#### Page excerpt
You will be happy to know that I voted, especially if you are my mother, who called to make sure that I was going to vote. I did get completely lost and disoriented on the way to my polling place, but I eventually found it, and then got a very long lecture on how to vote from a very old man, and then put my vote into a Diebold voting machine. Then I got a sticker. Then left my polling place, and was all, "Oh, I'm sure if I just follow this road, it will curve around and take me to my house." Which was sort of true, but it curved around a lot further down than I would have liked. Also, all of the houses in my development look exactly the same, none of the roads travel in a straight line, and half of the streets are named "Caminito Sonoma."
So, do you guys like to think of the message that California sent Arnold as a "Oh HELL no," or more as a "Oh no you di'int"?
November 08, 2005
Inside My Head
Between the pirates and the lesbian cheerleaders, the outside world is beginning to look a lot like it does inside my head. It's a little weird.
Yesterday, my friend Ian was wearing a shirt on which there was a drawing of a girl with long dark hair wearing a sort of old fashioned dress, holding a bird in one hand. In her other hand, she's hiding a knife behind her back. The knife has blood dripping off of it. Naturally, we were all discussing what could be going on in this tableau. Someone said, "Why does it have to be bad? Maybe she fought of a cat that was attacking the bird." Ian said, "Maybe the bird is magic, and she fought someone to get it." Paul said, "Maybe she's hungry."
I said, "I think that she's going to slice open the bird and read the future in its entrails."
Apparently, that's not a normal thing to think when presented with that particular stimuli.
November 07, 2005
Cat; Compilers; Knitting

I thought I would post this gratuitous picture of my cat, just so we all know where we stand in terms on content quality around here.
Dudes, I am taking this Compilers midterm tomorrow, and it is going to kick my ass. I am beginning to wish that I could somehow find it within my soul to care deeply about Top-Down Parsing. Unfortunately, I am finding that the only thing my soul feels parsing theory is a deep and abiding desire for it to go away.

#### Material

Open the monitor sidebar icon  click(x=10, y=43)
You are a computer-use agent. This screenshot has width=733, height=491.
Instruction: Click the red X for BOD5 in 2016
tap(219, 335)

#### Exercise set
1) Give a three-sentence summary of the blog excerpt.
2) Pick up the blog excerpt after its final line about parsing theory and keep writing in the same voice.
The data can be set aside; nothing here depends on it.

#### Answers for this exercise
1) The writer voted on a Diebold machine after getting lost on the way to the polling place and again on the way home, through a development of identical houses, crooked roads and many streets named "Caminito Sonoma." In another post, friends traded theories about a shirt showing a girl holding a bird and hiding a bloody knife, and the writer's guess that she would read the future in the bird's entrails proved not to be a normal response. A third post offers a picture of the writer's cat and dreads a Compilers midterm on Top-Down Parsing.

2)
I'm knitting the Leaf Cardigan from the Winter 2003 Intweave Knits. Last night I got to the end of the back of it, and was like, "Huh, these armholes look really short. I'm fairly certain something is wrong here." Sure enough, there was a correction up on the website when I googled it. Unfortunately, the correction didn't really make a ton of sense when taken in context of the pattern as written. So I've given it my best interpretation, but the armholes still seem rather short, and I am torn as to what to do. (I also think my row gauge is off. Actually, all of my gauge might be off.) My original plan was to experimentally block the hell out of the back piece as soon as I was done knitting it, but now I'm torn about whether I should knit it as written, or head off into Knitting Experiment land. Plus, if I head to Knitting Experiment land, I'll presumably have to adjust the front of the sweater as well. Life is pain.
November 06, 2005
Fair and Balanced
I was out at a bar last night with five other CSE grad students. We were talking about how we missed having a balanced life, and I said, "I feel like my life is still pretty balanced, I just no longer have a social life." I think it's pretty true. I'm still managing to write and knit and read, but in Philly I was going out almost every night of the week, and here I'm lucky if I go out one night a week. I no longer have the energy to do anything except watch Buffy on DVD and knit on most weeknights.
Which is to say, in a very roundabout way, that I apologize for this blog becoming a sort of photo blog of knitting and quiche, but the only other things I have to share with you are insights on Compiler Design, and not even I am all that interested on whether parsers are LR(1) or LL(1).
Also, these words actually came out of my mouth today, "You can park for free on the weekends. It's my favorite part of going to school on Saturday."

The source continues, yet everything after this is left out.